Friday, November 28, 2003

Little Tables, Big Memories
Did you ever sit at the "little table" for family dinners? Or the "children's table"?
A dozen or so grandkids would squeeze around a little homemade table at Big Mom's house. We'd lift up the plastic poinsettia tablecloth and try to carve our names in the many layers of aqua-painted surface with forks and fingernails. The "little table" was pushed against the bathroom door which was good if you had to go in a hurry and not so good if Uncle Billy had to go in a hurry.

But the first "little table" was at Cousin Ethel's in Johnson City, TN. It was a dark wooden fold-out card table in the family room and four children gathered around it waiting to be served. We'd peer into the kitchen where the adults sat at the "Big" table. A shiny aluminum and red laminated set.

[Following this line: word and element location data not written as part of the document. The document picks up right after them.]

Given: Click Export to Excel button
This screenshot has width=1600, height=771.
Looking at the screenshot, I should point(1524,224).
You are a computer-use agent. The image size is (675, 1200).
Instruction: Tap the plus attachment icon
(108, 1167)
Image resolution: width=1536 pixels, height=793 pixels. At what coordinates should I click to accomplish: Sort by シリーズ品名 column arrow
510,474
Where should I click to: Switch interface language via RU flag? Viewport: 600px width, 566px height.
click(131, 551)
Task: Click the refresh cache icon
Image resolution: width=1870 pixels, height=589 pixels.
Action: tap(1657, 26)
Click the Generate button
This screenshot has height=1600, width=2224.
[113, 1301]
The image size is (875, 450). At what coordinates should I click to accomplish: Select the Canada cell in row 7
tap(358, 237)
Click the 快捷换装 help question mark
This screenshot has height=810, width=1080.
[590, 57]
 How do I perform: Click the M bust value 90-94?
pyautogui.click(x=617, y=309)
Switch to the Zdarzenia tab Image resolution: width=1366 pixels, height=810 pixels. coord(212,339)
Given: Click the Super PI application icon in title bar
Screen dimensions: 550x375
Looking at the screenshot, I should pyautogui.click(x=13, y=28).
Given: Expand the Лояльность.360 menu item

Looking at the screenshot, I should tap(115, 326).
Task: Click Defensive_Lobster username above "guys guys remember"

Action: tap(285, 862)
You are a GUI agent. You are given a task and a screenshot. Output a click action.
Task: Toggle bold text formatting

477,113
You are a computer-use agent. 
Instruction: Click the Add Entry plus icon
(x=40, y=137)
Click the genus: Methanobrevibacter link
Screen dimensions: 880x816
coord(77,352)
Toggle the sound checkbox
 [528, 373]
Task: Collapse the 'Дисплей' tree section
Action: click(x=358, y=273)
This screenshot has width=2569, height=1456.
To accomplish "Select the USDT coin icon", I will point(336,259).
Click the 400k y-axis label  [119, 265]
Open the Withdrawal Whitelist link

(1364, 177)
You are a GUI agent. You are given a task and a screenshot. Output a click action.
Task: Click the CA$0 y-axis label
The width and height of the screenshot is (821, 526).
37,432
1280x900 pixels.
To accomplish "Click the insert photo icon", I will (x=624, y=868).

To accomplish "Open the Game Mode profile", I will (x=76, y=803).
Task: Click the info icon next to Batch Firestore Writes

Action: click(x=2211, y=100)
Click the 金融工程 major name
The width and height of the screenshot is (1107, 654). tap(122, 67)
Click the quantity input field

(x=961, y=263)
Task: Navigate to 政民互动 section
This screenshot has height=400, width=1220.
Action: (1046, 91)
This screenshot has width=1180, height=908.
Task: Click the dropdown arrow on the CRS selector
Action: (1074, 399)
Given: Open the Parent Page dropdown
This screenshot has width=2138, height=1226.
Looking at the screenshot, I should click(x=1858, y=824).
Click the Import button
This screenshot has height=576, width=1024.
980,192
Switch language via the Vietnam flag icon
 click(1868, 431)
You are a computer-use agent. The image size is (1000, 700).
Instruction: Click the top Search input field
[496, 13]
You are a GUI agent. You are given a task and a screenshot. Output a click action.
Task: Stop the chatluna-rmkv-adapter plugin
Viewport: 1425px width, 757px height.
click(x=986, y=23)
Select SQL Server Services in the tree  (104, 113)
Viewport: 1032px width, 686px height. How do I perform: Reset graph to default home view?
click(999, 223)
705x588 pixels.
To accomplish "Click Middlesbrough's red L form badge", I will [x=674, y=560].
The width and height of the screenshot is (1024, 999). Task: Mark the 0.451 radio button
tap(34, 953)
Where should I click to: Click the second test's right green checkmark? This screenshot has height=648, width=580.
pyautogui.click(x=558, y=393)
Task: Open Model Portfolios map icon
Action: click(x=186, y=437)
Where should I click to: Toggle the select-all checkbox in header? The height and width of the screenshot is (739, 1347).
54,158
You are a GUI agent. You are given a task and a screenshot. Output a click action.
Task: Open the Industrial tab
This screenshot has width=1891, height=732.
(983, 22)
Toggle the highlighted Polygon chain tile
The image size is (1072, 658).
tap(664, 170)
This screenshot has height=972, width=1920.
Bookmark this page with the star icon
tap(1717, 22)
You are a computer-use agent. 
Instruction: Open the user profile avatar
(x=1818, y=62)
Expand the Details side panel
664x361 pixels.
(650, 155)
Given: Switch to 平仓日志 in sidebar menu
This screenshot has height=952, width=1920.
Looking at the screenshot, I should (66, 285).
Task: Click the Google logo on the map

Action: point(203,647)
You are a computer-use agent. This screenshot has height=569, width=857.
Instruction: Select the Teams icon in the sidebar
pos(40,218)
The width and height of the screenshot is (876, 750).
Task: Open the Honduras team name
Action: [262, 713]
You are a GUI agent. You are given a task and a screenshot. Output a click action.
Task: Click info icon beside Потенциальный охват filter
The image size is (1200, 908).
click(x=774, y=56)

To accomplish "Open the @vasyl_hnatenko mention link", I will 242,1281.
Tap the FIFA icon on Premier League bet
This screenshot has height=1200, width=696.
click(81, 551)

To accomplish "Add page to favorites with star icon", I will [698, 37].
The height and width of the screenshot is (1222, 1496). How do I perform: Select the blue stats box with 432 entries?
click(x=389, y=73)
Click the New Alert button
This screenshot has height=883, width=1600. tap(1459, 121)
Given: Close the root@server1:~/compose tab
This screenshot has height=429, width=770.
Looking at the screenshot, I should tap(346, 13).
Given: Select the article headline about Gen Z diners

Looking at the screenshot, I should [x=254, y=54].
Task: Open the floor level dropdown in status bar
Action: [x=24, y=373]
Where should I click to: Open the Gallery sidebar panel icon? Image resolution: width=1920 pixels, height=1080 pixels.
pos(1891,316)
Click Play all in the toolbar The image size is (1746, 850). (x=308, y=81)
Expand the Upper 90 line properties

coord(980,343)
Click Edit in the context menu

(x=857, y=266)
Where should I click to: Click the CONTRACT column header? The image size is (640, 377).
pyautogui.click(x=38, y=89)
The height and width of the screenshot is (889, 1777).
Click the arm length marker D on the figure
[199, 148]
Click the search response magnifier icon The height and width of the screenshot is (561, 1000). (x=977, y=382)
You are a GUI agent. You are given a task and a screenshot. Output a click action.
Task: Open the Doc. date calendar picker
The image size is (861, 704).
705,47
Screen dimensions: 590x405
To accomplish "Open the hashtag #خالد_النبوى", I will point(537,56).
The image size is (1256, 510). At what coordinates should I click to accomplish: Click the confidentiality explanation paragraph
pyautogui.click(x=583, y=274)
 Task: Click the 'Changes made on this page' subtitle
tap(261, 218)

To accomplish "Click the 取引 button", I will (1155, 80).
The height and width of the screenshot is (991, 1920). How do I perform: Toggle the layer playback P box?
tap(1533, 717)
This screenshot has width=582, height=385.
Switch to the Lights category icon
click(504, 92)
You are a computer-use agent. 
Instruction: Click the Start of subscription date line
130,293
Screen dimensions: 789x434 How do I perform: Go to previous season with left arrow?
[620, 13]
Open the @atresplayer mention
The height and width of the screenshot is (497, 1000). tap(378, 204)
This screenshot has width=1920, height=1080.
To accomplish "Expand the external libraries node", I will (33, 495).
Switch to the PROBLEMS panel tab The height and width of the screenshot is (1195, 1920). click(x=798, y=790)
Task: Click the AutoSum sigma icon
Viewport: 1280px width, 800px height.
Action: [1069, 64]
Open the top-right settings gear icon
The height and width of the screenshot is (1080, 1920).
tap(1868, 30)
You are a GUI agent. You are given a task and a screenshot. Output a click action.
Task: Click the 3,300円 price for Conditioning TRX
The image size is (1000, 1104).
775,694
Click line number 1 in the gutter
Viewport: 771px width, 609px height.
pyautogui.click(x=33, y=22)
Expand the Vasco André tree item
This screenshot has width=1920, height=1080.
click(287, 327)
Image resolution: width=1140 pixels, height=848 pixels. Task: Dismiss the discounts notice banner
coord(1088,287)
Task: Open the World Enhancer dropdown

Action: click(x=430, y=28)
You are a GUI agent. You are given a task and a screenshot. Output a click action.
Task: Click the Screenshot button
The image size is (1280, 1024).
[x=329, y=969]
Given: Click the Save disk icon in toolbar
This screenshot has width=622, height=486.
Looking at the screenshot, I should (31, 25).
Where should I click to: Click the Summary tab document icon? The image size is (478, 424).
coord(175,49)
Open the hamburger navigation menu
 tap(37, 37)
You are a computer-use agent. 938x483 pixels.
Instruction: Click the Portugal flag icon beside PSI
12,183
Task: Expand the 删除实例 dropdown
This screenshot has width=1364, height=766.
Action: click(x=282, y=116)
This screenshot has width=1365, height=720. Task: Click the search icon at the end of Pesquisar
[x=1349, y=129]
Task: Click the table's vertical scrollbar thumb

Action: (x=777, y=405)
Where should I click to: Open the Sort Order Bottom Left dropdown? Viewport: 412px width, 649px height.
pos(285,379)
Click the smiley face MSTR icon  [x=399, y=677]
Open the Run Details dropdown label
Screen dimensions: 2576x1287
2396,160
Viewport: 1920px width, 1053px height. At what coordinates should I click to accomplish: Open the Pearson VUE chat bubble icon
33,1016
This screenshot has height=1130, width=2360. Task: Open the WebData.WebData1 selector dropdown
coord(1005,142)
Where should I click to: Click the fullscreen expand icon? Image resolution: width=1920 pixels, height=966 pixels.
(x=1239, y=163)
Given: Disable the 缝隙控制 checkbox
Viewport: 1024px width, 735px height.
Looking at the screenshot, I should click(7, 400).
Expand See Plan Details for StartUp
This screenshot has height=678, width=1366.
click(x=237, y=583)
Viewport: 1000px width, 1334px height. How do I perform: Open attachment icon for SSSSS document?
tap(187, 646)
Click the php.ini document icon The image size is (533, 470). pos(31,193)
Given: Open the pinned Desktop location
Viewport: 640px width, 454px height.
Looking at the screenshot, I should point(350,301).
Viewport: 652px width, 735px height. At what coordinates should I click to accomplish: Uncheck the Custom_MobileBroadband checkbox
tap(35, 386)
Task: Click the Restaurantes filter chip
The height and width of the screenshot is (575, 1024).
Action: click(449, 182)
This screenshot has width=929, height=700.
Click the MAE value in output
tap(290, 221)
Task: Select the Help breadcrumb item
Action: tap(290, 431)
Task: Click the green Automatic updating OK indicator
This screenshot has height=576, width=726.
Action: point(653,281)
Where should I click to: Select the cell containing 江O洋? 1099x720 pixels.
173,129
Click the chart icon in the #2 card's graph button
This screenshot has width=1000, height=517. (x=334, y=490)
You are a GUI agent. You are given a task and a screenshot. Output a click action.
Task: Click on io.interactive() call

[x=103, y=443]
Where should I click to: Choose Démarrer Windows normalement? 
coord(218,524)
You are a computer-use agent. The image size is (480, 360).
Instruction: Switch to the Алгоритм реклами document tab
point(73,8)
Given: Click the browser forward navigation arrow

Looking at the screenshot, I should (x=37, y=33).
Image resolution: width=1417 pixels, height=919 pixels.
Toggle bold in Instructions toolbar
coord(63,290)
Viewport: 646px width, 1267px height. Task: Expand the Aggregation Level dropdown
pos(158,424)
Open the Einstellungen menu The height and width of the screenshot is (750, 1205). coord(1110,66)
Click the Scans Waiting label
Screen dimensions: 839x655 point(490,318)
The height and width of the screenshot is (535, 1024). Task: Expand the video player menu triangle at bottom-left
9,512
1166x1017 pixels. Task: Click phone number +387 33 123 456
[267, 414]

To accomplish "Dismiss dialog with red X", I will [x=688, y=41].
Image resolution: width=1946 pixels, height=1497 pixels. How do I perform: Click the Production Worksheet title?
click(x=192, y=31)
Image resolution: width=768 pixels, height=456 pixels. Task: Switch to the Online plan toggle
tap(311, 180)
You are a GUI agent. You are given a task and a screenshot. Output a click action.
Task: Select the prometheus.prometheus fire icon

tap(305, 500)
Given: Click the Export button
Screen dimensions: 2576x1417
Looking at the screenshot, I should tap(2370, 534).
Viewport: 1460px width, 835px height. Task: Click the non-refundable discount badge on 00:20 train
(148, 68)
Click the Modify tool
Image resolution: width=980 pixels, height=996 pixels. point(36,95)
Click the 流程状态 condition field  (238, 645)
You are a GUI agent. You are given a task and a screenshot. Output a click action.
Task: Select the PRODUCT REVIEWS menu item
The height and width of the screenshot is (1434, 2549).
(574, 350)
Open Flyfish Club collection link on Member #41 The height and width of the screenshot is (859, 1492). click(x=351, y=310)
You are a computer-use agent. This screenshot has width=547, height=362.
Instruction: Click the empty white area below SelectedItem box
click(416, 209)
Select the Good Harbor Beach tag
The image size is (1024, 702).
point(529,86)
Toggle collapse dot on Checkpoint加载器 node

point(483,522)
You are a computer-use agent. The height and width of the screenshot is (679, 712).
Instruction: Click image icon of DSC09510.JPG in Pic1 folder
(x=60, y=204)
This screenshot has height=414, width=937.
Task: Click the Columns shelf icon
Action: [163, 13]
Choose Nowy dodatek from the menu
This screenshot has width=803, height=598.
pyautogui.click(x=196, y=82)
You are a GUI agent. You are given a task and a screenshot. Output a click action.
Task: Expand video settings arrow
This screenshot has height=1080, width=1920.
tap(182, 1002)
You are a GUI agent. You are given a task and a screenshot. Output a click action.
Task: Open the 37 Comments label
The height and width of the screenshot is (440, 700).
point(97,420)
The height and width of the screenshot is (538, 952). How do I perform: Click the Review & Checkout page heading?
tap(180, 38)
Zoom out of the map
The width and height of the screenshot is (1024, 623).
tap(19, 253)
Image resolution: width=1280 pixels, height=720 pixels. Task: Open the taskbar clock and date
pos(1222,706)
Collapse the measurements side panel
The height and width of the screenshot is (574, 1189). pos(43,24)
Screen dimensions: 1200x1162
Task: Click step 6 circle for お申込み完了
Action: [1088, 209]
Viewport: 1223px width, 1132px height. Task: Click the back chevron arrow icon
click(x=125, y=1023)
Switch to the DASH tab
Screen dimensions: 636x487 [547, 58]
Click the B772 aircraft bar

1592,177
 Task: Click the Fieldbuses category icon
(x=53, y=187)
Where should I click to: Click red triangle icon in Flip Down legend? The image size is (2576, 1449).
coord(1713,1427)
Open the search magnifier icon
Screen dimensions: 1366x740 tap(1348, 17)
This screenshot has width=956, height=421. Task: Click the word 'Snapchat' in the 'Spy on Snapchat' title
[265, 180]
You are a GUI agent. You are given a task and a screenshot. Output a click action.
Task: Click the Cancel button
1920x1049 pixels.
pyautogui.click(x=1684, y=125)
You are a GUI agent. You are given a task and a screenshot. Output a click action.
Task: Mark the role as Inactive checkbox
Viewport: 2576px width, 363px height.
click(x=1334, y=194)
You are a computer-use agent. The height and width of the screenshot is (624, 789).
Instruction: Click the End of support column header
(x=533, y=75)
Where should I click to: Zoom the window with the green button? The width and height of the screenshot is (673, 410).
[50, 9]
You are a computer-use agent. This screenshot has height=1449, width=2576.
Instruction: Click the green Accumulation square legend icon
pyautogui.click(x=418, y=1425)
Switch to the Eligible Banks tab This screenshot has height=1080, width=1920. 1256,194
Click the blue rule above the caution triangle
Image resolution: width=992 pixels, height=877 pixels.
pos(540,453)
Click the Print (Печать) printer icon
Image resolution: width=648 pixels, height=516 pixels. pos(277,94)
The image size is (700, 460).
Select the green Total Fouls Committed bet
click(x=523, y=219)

Mother would seat us girls and tuck napkins into our collars.

My teen cousin, Brenda, got to sit at the big table. But everything she did was cool. She played a new song for us on her record player, "Smoke Gets In Your Eyes", and I admired her jewelry box that's very opening made the ballerina inside twirl and dance while the music box played. Brenda wore lipstick, rolled her hair, and knew all the latest dances. She wore capri pants and mohair sweaters that featured her pointy boobs. When would I get pointy boobs? (bra-makers would later learn how to 'lift and separate')

Family tables steeped in love and tradition have a lot of history and now from the cook's vantage point, I find all those "little tables" have many big stories to tell.